Some foreign species of mole are completely blind, with the eyes not only reduced but actually covered with skin. Our mole has not quite reached this stage. If you blow gently, you can part the plush pile of the fur to reveal tiny bead-like eyes. They can just distinguish light from dark, but probably not much else.

Nor is hearing of great importance. The external ear has gone altogether – it would only get in the way during burrowing – and the internal ear is not specially well developed. Taste and smell are also rather rudimentary.

Of much more interest are the mole’s other senses. It is keenly sensitive to touch, and can detect minute vibrations in the soil. Groups of tactile hairs are found on the chin and muzzle and the tip of the tail. The snout, pink and hairless, is covered with thousands of papillae called Eimer’s organs. These are specially sensitive, particularly when the slightly erectile tip of the snout is gorged with blood.

The function of these Eimer’s organs is not really known. They certainly register subtle changes in touch, and perhaps in smells too. They may also be affected by changes in temperature and infra-red radiation, enabling the mole to “see” in the dark.

Even more remarkably, it has been suggested that Eimer’s organs might also work as “teletactile receptors”, sensitive to minute changes in air pressure. By this means the mole could tell at a distance when it was approaching an obstacle or even a prey animal.

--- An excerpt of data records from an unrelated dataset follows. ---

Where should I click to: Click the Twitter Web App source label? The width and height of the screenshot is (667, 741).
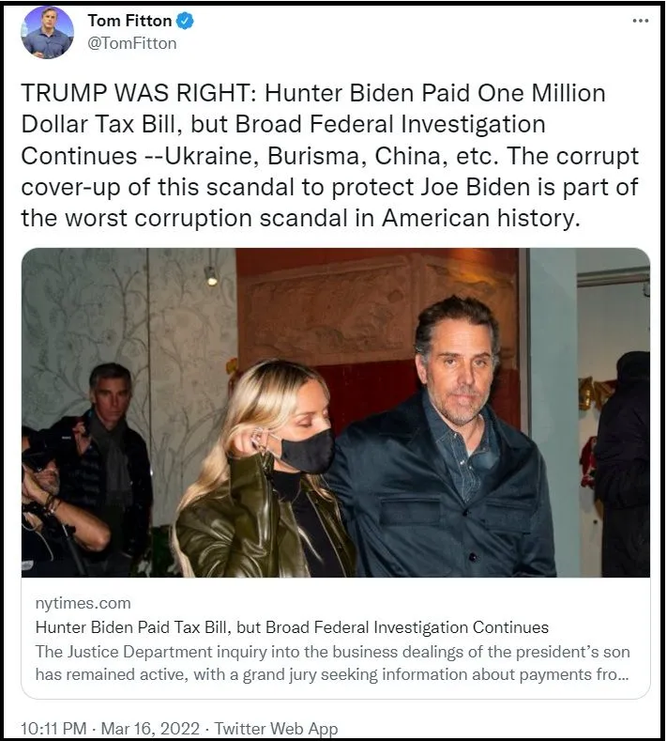coord(276,729)
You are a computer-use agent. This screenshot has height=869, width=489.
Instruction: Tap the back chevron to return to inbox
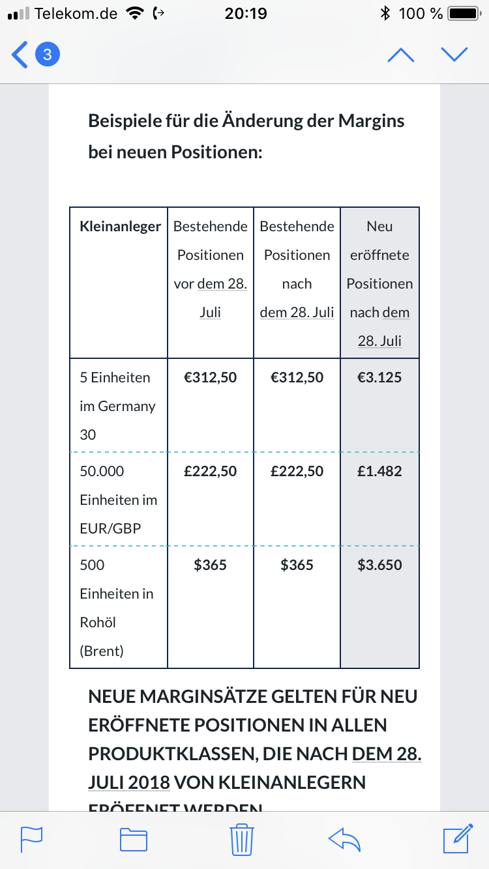[20, 55]
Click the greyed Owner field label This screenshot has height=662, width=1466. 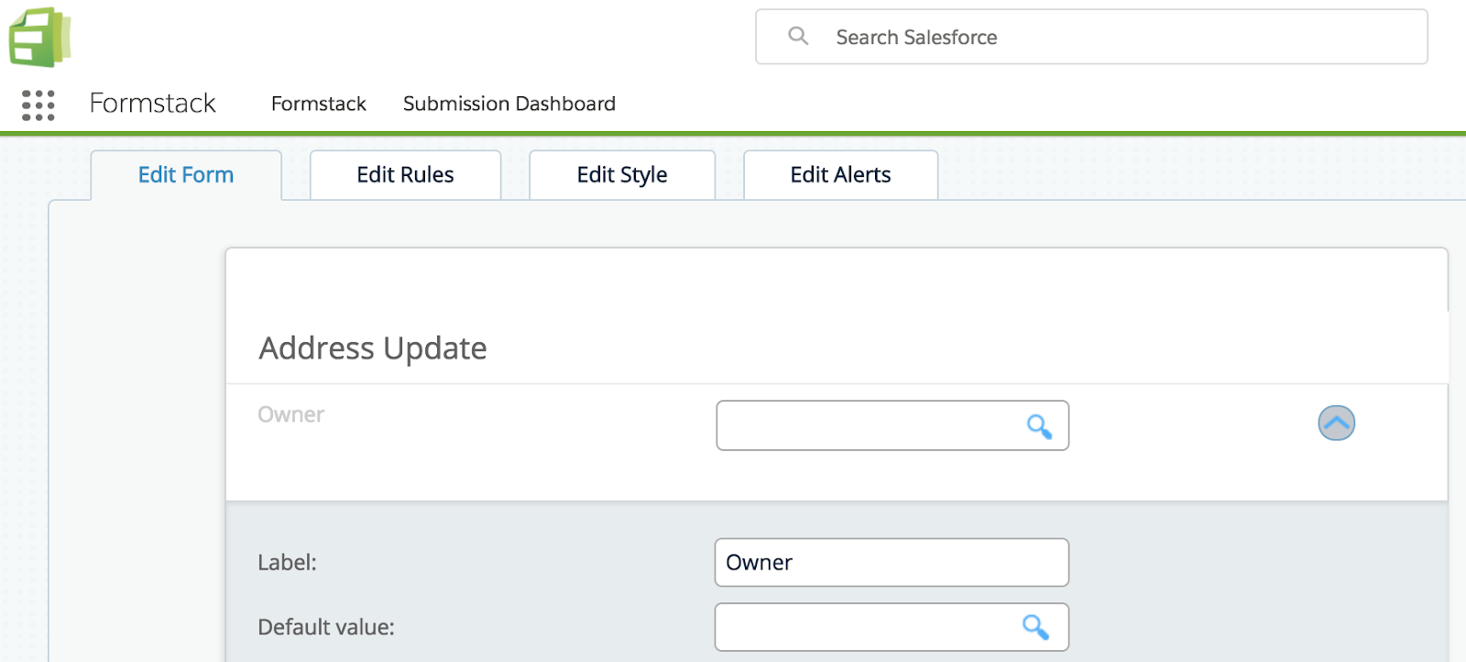tap(290, 414)
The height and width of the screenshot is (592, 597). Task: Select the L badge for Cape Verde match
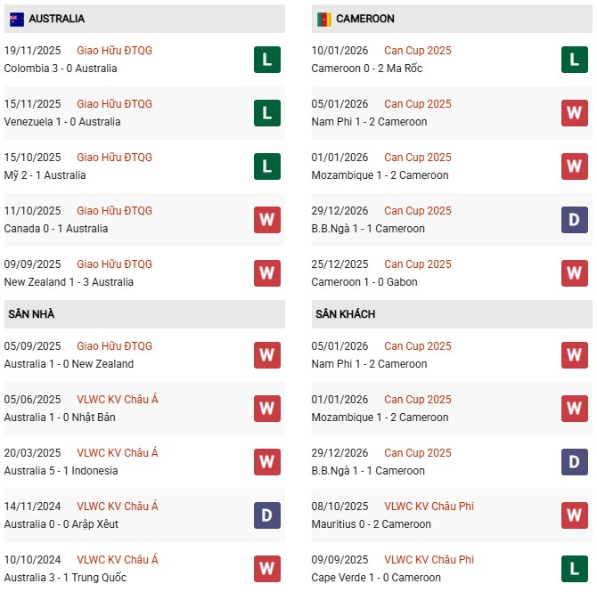[x=574, y=569]
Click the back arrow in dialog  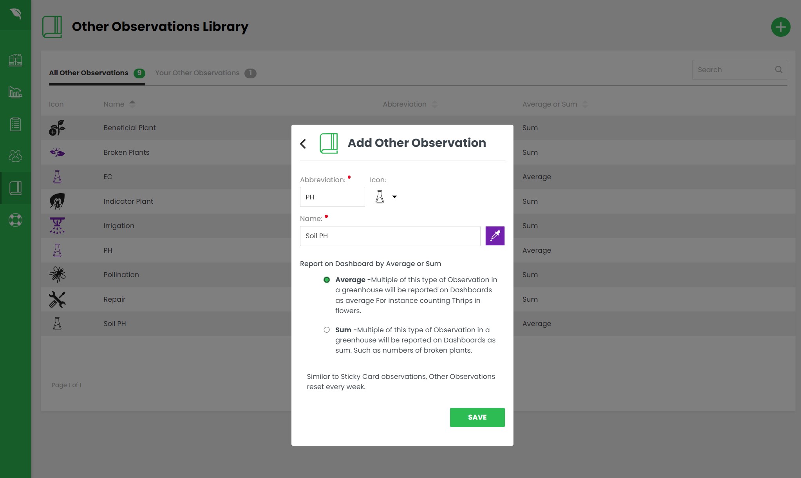[303, 144]
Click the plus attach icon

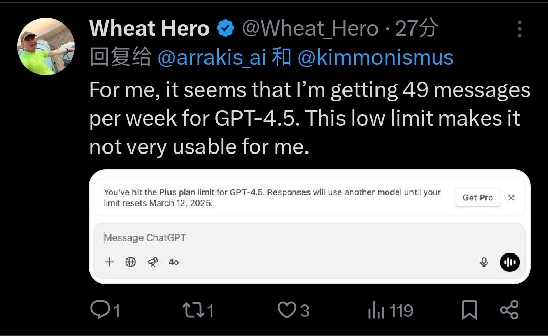coord(110,262)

The vibrissae may also help the mole to detect compression waves in the air, and certainly warn it of approaching obstacles.

If a mole’s senses are well adapted to the underground life, his anatomy is better adapted still. A mole is a digging machine, a furry bulldozer purpose-built for the job. The whole animal is tube-shaped. Its skeleton is heavily reinforced for attachment of the digging muscles and to allow free rotation of the shoulders, which are powerful and relatively massive. The forepaws are developed into efficient shovels, fitted with strong claws.

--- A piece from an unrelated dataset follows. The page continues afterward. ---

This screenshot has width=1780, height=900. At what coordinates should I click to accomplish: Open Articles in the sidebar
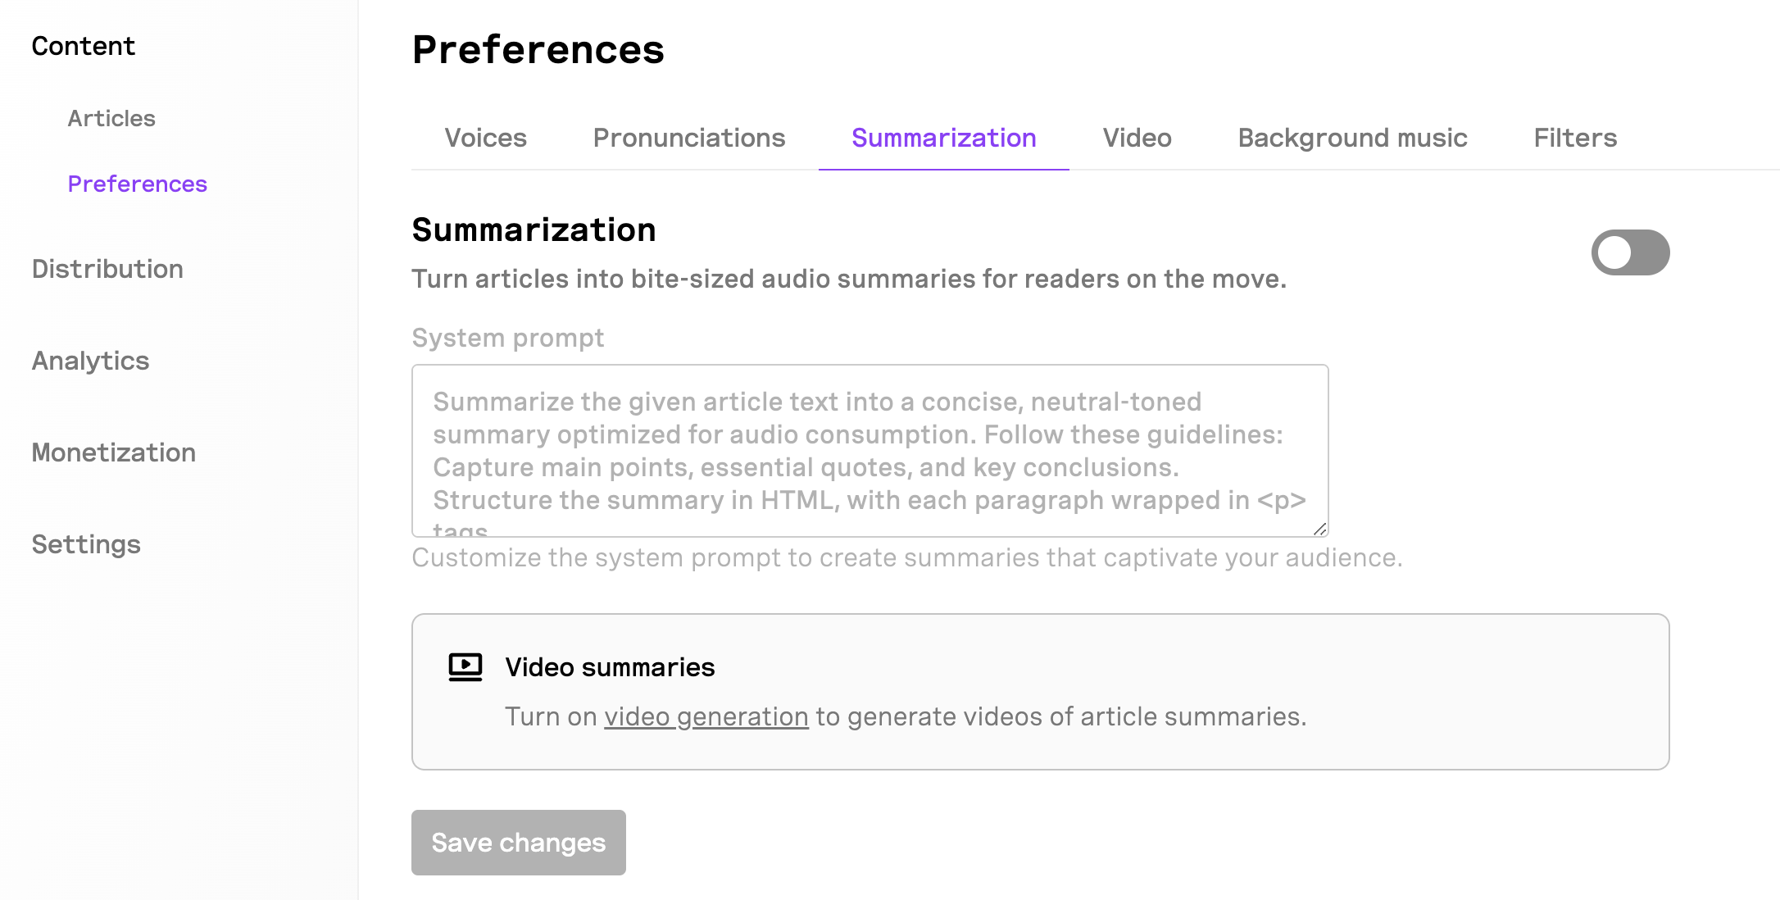point(111,118)
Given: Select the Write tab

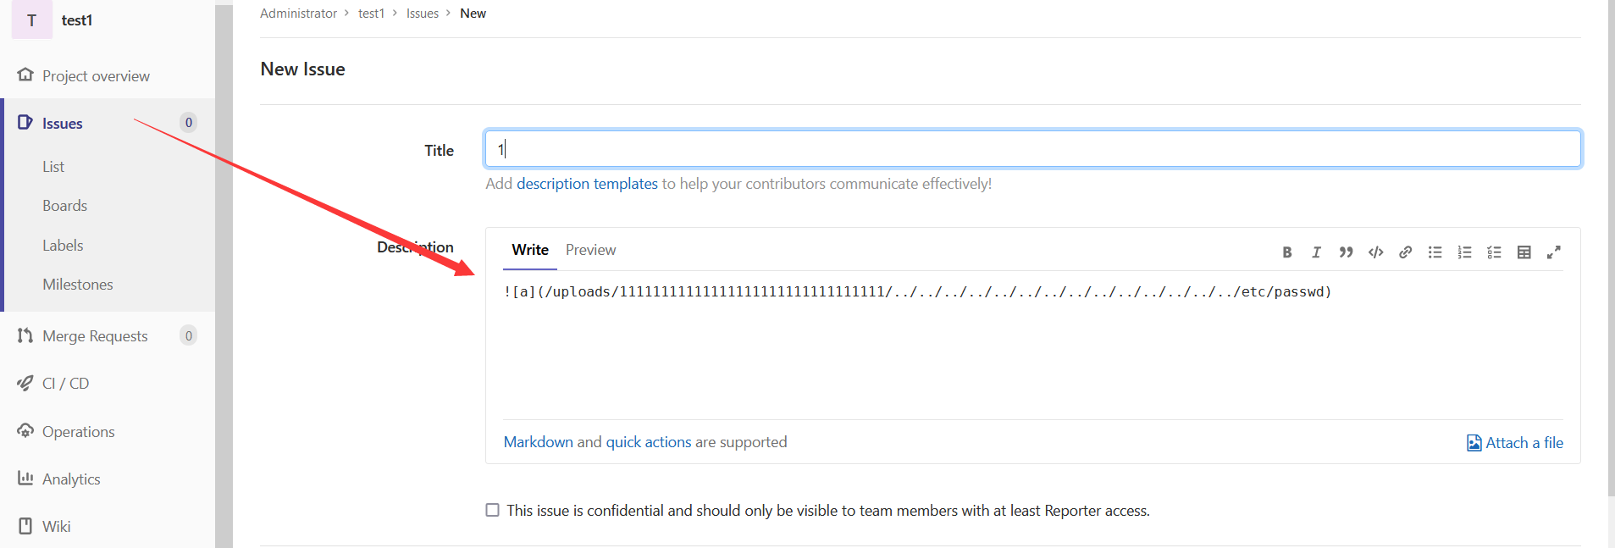Looking at the screenshot, I should pyautogui.click(x=530, y=250).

Put down on almost any surface but concrete, paving, or asphalt, a mole will immediately dive into the ground. A breast-stroke action is used, frenziedly repeated until the tip of the tail vanishes. Once underground the mole progresses with alternate motions of either forepaw, the other being used, together with the hind feet, as a brace.

In soft earth the spoil may simply be compacted into the sides of the tunnel, but in firmer ground it is ejected at intervals through specially made vertical shafts, and forms the molehills which are the bane of gardeners and greenkeepers. Sometimes, in very soft soil, moles make tunnels so close to the surface that the ridges may be clearly seen.

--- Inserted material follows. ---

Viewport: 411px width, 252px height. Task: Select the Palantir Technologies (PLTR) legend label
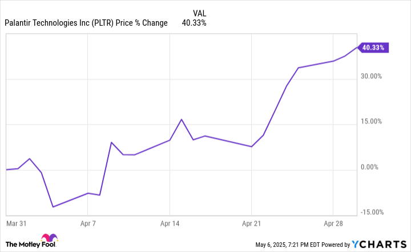tap(86, 23)
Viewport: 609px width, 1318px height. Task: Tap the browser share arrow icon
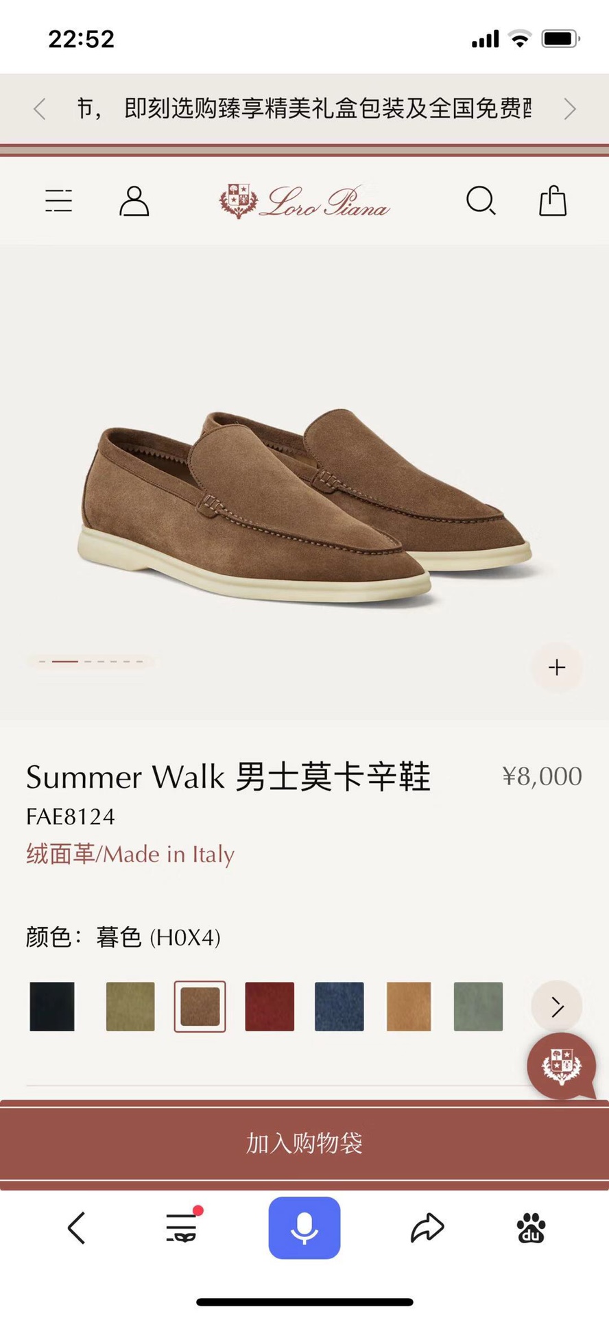(427, 1227)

If he is lucky, a young mole will inherit a tunnel system ready-made, but often as not he has to start, so to say, from scratch. The construction of a complete tunnel system is a colossal task. Without seeking planning permission, tendering for contract, putting up a signboard, or bothering with a starting ceremony, the mole just gets on with it.

The system always incorporates a nest, a spherical chamber lined with hay and leaves. Here the mole sleeps, or if she is pregnant, gives birth to the tiny pink molelets. In places liable to flooding, the nest may be sited in an abnormally large molehill. These big hills, or fortresses, can be a foot high and a yard across.

Once the basic system is dug, it is refined and enlarged with other tunnels, crossing and branching and on a variety of levels. From then on most of the mole’s work consists of keeping it clear of obstructions.

When the weather turns cold, the mole moves into deeper tunnels which might not have been used since the spring. Repairs and alterations produce spoil; and it is this spoil that appears above the ground at the start of frosty weather – as sure a sign as any of the coming winter, and an outward clue that matters proceed in the industrious, hermitic life of the mole.

(Introduction to these pieces; see all)

This is the last of the Natureview pieces suitable for reproduction here. I hope you have enjoyed at least some of them.
Richard

2 comments:

paulkbiba said...

I loved every one of them. I'm sorry they are over.

Paul Biba

Elle said...

As have I! So, so much still to learn. Thank you!